Status: Design landing Reference epics: INK-835, INK-829 ADRs: ADR-016

The Skill Composer is the subagent that turns a skill package plus a concrete invocation request into a prompt and a subgraph shape the main graph can run. It is the only mechanism by which a skill becomes a runnable turn. There is no compiled artifact, no pre-rendered prompt cache, no separately trained module.

This page defines the Composer’s algorithm and its I/O contract. The surrounding framing — what a skill is, why it is not world content, where it lives — is in Skill System. The entity shape, schema, and sync are in Skill Storage.

The Composer is a LangGraph subagent in the Python sidecar (see Agent Core System). It is dispatched from the main agent graph using the same mechanism as any other subagent dispatch — a subgraph call on the same thread_id, sharing state, memory, and the checkpointer with the parent turn.

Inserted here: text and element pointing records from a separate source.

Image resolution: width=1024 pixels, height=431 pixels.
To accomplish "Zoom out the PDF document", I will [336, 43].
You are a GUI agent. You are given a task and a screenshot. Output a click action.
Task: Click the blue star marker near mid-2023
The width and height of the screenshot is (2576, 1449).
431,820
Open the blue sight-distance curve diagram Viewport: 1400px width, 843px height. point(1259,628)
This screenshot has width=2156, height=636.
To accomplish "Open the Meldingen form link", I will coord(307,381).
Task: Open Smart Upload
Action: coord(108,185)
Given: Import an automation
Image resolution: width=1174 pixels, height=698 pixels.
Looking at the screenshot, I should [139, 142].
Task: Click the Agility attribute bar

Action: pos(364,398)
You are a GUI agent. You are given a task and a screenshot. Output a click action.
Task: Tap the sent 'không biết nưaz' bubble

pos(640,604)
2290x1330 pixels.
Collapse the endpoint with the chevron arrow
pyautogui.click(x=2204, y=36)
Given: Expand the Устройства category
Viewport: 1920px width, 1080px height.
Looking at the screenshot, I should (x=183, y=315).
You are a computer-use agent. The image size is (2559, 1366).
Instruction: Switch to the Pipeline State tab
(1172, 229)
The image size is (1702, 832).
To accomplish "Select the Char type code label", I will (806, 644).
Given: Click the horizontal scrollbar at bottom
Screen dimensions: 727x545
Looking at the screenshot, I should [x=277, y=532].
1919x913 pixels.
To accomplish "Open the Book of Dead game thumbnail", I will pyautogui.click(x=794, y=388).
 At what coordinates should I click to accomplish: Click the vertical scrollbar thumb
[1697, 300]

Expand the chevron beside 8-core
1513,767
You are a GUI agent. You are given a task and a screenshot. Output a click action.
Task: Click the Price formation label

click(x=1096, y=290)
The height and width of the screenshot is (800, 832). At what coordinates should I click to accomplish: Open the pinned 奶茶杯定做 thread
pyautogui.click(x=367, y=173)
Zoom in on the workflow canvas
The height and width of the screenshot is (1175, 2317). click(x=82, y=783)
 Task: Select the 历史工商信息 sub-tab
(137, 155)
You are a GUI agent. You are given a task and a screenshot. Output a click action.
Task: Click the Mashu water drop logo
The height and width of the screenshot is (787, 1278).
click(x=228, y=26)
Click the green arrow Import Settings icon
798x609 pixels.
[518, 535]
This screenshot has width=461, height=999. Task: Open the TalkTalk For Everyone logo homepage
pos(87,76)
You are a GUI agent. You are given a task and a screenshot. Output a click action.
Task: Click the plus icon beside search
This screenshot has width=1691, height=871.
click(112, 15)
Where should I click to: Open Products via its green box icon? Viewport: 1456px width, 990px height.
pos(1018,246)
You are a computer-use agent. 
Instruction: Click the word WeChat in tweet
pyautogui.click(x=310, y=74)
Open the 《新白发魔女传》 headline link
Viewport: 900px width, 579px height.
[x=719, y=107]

The Composer is authored — its system prompt and control flow live in the sidecar as ordinary code. The Composer does not compose itself; it is not recursively produced from a skill package.

The retired Rust-side “skill composer” — a ProcessType::SkillComposer process in the agent-harness — is not part of this design. The process model is gone with the LangGraph migration; the Composer concept survives in the sidecar.

  • Not a compiler. It produces an ephemeral plan for one invocation, not a durable artifact.
  • Not a separate runtime. It runs inside the sidecar’s LangGraph graph like any other subagent.
  • Not a tool router. The main graph’s planner decides which skill to apply; the Composer takes that decision as input.
  • Not a permission arbiter. The Composer is bounded by the caller’s capability set; it does not grant or check permissions itself. Permissions and enable/disable state are gated by the planner before dispatch (see Skill Storage).
  • Not stateful across invocations. Each Composer call is independent. Previous composed subgraphs are not retained and not consulted.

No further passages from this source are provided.